Frédéric Weis’ adverse association with Team USA Basketball took another dive Sunday when the former French national team player said he wants Joel Embiid to be banned from France for choosing to play from the U.S. rather than France in the upcoming Olympics, which will be hosted in Paris.
Weis — who has been immortalized for being on the wrong side of Vince Carter’s “dunk of death” in the 2000 Olympics — said on his radio show at the French station RMC that he has “hate” for Embiid for spurning the French team and that he considers the Philadelphia 76ers center to be “a dirty guy.”
“I consider this boy a great player as much as he is a dirty guy. I hate him for the things that he did,” Weis said. “I think he doesn’t have any respect for France and also for all the people who are asking for a French passport and don’t get it. And under the pretext that he is a great athlete, he got it. I find it scandalous, I find it embarrassing. I don’t care about his excuses, cause they are his words, and his words mean nothing.”
Embiid, who was born and raised in Cameroon before moving to the U.S. in high school, had expressed interest in playing for France as far back as 2018, when he told French newspaper L’Équipe his first choice for international play at the time was Cameroon, but France and the U.S. were options. Embiid has family in the country, but he has never lived in France.
The 2022-23 NBA MVP has never played on the international stage and has insisted that he never told Team France anything different from that newspaper quote. But Boris Diaw, the general manager of the French men’s team, told The Athletic in 2023 that Joel told him he wanted to play for France.
“Joel came to us and said that he wanted to play international basketball, he said he wanted to win, and he said he wanted to play for France and he wanted to win with France,” Diaw said. “So we listened to him.”
A spokesman for Embiid said he never asked for citizenship, but was granted a passport in 2022 anyway. Reports of a letter Embiid sent to French President Emmanuel Macron have surfaced, in which Embiid is alleged to have said, “I wish to take steps to obtain French naturalization and thus be able to be selected with the Blues. I therefore do not wish to play for any other national team.”

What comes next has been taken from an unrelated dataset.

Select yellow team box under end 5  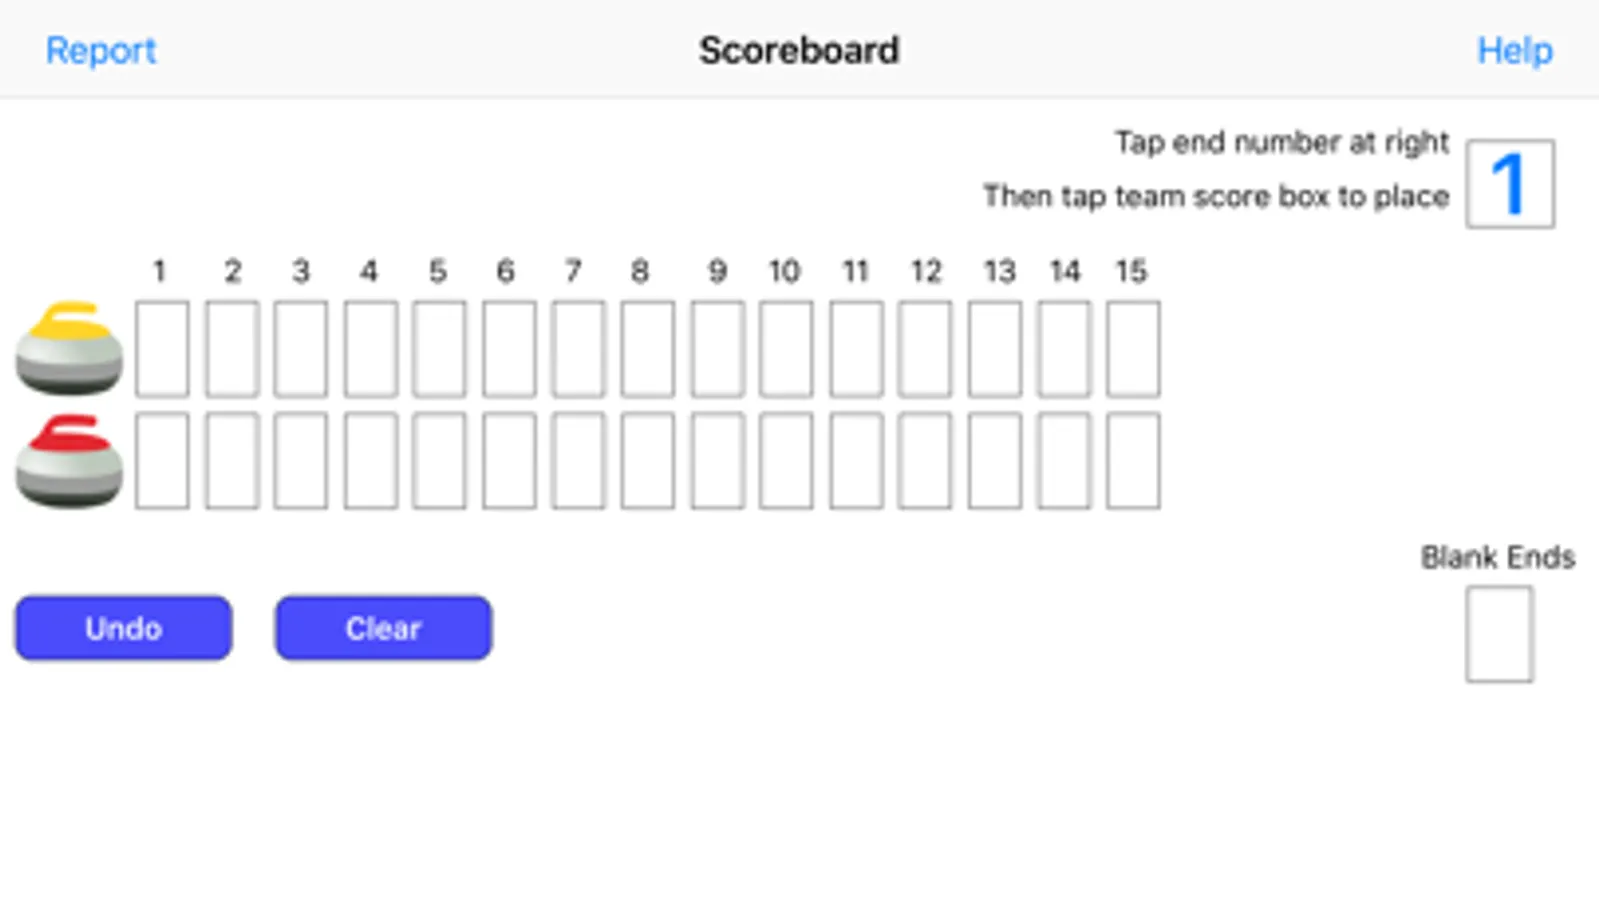click(439, 349)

For Embiid’s perceived betrayal, Weis jokingly suggested Embiid should be banned from entering France.
“I would take away from him the French nationality and I would ban him from entering France. You will not play in the Olympics,” Weis said. “You will come to the airport with Team USA and we will say, ‘You don’t have the right to enter the territory, go to your home. You are Cameronian, you are American, you are not French, go away.’”
Weis, who won an Olympic silver medal in 2000 and was a first-round pick of the New York Knicks in 1999, accused Embiid of taking a shortcut to winning a gold medal.

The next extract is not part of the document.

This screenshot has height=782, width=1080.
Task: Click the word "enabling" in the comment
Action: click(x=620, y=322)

Embiid was a headlining name on Team USA’s roster announcement on April 17, and he’ll join a list of legendary big men who played for the U.S. as naturalized citizens, including Hakeem Olajuwon, Patrick Ewing and Tim Duncan. The reigning MVP has said he wants to represent Team USA to win gold in honor of his son’s home country.
While Weis’ Sunday comments suggested harbored bitterness against the national team that stained his reputation, the now 46-year-old seven-footer told ESPN in 2015 that he doesn’t have any regrets about the infamous posterization from that 2000 dunk.
“Sadly for me, I was on the video, too,” Weis said at the time. “I learned people can fly.”